Records drawn from a dataset:
========

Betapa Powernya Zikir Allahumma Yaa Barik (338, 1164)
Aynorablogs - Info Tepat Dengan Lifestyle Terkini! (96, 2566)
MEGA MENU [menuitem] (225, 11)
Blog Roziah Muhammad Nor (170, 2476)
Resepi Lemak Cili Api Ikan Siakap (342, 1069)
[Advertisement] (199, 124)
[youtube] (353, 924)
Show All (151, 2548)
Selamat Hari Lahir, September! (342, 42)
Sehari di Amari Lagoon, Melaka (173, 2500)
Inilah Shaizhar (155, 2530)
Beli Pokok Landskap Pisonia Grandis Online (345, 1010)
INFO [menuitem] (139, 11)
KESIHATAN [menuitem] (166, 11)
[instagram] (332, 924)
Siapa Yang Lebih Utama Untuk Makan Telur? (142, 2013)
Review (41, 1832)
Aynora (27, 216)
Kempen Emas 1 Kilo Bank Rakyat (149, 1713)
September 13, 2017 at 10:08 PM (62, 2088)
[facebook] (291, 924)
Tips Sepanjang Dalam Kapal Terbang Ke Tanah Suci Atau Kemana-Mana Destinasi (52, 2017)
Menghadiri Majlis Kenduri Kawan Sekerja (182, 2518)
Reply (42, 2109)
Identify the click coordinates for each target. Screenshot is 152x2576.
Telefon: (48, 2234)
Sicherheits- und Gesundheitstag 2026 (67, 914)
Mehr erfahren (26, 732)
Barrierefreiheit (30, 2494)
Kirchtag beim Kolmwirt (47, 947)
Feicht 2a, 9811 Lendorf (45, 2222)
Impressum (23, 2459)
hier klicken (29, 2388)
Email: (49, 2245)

========

Instructions for the task:
Search the entries for the word "menuitem" and gather every line where it appears.

Your response:
MEGA MENU [menuitem] (225, 11)
INFO [menuitem] (139, 11)
KESIHATAN [menuitem] (166, 11)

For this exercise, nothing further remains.